The asymmetry is generated by the way the molecular replacement program places the molecules in the asymmetric unit and will, as you mention, only be in the phases. Expanding to P1 and running molecular replacement in P1 would test all possibilities at once, but the signal would be weaker. A more cautious approach would be to process in the three possible P2 spacegroups (choosing the 2-fold along a, b or c) and run molecular replacement for each option. It may also be that your problem lies elsewhere.
Best,
Herman
-----Original Message-----
From: CCP4 bulletin board [mailto:[log in to unmask]] On Behalf Of Edward A. Berry
Sent: Monday, April 29, 2013 4:14 PM
To: [log in to unmask]
Subject: Re: [ccp4bb] refinement hanging--what am I missing?
[log in to unmask] wrote:
> I would process or expand the data to P1, also expand your pdb file to P1 and refine in P1 to see what happens. I would also run Phaser or some other molecular replacement program on the P1 data to see what comes out.
process or expand? I don't understand how there can really be a choice here.
If the data is expanded from higher symmetry, it will precisely have that higher symmetry, i.e. all reflections that were equivalent in the higher symmetry will be identical. Any information about asymmetry was lost when the data were merged in the higher symmetry space group.
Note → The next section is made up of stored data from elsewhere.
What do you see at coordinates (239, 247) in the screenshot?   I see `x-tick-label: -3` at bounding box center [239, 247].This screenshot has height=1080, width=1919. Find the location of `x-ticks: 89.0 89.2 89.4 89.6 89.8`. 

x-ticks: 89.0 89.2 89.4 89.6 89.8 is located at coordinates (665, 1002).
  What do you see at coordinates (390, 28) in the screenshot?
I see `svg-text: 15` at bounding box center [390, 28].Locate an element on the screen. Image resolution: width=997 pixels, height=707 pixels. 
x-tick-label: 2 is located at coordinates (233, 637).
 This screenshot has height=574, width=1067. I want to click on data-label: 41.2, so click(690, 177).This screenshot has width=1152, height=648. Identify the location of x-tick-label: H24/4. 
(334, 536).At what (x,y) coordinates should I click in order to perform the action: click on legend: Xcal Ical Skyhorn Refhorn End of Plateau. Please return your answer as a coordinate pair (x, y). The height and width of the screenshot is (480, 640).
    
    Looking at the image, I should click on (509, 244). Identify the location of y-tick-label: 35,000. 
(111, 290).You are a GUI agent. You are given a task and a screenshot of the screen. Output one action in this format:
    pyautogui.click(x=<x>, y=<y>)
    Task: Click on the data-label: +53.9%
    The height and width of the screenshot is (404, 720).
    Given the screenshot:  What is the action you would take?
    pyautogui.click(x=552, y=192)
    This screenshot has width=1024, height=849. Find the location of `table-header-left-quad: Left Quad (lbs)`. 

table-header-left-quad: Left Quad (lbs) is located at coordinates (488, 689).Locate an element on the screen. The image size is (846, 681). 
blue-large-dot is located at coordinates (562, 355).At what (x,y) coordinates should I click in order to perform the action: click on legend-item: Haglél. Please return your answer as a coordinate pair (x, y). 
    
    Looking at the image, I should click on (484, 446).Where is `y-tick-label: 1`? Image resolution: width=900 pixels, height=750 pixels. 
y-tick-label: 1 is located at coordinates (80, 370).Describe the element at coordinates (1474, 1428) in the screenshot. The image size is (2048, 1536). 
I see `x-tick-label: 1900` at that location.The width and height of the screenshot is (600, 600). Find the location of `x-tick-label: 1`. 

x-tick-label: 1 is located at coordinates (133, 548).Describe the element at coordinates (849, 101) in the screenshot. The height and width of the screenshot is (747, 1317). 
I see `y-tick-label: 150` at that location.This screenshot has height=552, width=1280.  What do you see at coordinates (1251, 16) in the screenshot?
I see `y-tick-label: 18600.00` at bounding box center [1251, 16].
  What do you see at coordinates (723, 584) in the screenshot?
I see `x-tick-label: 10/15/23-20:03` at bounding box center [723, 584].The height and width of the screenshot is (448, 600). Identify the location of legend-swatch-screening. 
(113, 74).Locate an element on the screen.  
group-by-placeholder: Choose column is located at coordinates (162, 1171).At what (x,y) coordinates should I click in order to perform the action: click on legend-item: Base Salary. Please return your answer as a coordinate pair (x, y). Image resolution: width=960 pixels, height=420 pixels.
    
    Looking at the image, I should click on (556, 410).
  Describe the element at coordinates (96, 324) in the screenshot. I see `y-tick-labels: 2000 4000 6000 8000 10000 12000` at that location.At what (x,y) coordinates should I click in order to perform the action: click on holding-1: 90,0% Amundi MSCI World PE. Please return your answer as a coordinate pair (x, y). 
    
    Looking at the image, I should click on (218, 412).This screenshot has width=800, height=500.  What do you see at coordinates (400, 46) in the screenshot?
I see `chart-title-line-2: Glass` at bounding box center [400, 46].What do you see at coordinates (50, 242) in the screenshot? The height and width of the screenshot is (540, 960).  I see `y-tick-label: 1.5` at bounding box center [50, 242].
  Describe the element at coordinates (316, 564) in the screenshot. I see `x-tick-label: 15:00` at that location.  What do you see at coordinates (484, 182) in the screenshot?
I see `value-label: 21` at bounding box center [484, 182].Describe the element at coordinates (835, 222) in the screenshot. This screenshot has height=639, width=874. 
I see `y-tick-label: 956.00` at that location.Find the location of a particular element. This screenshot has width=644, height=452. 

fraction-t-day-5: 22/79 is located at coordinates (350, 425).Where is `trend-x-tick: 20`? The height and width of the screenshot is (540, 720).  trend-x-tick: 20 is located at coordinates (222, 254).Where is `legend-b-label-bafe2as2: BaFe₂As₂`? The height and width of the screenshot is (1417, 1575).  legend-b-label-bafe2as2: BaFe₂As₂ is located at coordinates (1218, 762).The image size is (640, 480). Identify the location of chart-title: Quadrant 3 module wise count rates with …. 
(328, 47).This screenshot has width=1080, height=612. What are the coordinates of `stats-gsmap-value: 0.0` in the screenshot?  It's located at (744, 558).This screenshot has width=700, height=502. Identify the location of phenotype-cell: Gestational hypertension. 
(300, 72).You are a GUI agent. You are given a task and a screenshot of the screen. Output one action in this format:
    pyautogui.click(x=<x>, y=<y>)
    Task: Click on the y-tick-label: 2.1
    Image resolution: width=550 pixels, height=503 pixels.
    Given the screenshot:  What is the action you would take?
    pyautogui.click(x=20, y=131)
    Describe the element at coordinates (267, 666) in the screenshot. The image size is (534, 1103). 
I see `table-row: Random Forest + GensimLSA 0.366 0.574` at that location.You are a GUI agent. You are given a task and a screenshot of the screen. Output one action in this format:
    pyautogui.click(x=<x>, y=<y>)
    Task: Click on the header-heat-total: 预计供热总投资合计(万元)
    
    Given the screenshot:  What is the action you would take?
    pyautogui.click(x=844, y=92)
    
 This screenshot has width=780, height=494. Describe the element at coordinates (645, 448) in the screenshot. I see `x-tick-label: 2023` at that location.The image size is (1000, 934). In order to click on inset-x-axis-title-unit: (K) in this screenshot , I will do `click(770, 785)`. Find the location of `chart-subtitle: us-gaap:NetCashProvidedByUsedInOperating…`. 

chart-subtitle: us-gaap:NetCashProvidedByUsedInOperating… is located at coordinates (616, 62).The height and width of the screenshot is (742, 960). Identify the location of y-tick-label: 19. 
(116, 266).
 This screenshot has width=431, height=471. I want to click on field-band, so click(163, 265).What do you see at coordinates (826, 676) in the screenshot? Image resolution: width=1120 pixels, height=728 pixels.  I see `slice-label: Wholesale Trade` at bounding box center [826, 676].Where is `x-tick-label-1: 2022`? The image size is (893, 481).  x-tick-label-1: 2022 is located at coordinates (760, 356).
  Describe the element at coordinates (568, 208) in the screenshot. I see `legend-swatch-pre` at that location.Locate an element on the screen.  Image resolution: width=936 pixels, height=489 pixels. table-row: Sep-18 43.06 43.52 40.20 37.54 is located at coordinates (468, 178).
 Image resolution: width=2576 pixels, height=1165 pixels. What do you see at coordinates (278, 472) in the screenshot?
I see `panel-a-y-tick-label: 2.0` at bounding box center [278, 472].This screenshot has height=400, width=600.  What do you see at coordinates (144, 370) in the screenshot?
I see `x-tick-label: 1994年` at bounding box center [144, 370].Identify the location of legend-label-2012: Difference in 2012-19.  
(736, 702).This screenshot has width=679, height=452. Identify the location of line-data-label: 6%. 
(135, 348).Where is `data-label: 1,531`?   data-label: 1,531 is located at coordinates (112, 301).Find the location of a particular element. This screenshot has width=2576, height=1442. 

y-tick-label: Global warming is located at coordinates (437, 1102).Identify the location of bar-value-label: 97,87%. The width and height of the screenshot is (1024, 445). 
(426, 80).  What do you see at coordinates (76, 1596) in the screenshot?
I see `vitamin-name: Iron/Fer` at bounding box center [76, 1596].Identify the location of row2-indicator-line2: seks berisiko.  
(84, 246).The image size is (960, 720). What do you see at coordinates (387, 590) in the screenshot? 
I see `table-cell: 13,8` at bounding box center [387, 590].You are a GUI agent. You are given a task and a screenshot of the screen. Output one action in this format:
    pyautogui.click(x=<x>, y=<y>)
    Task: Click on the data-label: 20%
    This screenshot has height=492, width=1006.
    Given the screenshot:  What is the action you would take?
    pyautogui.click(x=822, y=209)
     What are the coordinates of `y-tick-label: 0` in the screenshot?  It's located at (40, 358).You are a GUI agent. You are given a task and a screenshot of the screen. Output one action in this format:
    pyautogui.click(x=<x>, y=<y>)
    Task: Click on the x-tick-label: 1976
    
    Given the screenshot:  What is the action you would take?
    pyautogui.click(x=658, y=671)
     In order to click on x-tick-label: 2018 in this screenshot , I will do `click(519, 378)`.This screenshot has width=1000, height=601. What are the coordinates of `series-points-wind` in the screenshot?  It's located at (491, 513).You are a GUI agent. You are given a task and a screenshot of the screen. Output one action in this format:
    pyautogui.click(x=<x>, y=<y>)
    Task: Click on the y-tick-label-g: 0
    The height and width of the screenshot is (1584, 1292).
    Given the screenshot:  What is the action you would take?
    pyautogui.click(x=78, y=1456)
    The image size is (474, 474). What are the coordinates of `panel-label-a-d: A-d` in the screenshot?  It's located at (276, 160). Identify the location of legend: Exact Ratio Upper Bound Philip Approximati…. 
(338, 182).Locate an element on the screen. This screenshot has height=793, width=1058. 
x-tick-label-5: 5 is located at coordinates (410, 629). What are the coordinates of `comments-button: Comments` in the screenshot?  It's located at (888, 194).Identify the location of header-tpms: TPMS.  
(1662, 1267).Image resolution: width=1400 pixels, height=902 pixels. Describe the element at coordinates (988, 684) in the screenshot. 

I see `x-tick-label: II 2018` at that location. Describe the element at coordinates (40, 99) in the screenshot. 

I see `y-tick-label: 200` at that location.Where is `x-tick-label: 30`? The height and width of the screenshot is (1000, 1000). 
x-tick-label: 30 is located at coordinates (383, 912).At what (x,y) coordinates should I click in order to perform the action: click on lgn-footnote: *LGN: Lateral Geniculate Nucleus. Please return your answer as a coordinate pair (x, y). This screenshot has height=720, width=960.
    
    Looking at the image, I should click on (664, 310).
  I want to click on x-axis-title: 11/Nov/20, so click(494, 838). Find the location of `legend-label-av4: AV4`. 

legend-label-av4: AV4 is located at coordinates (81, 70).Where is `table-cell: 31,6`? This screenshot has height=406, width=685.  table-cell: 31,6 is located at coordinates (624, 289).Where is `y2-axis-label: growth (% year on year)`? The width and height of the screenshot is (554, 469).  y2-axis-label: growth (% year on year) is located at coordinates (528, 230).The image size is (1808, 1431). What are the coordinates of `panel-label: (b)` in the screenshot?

Won't refinement by minimizing a target function have exactly the same solution?
Or not exactly, because the refinement program can introduce asymmetry by allowing different phases for the equivalent reflections.
But where is the information to generate that asymmetry coming from?
There is probably something I'm missing here, but i would definitely reprocess in the lower symmetry if the rotation angle was sufficient to give good completeness.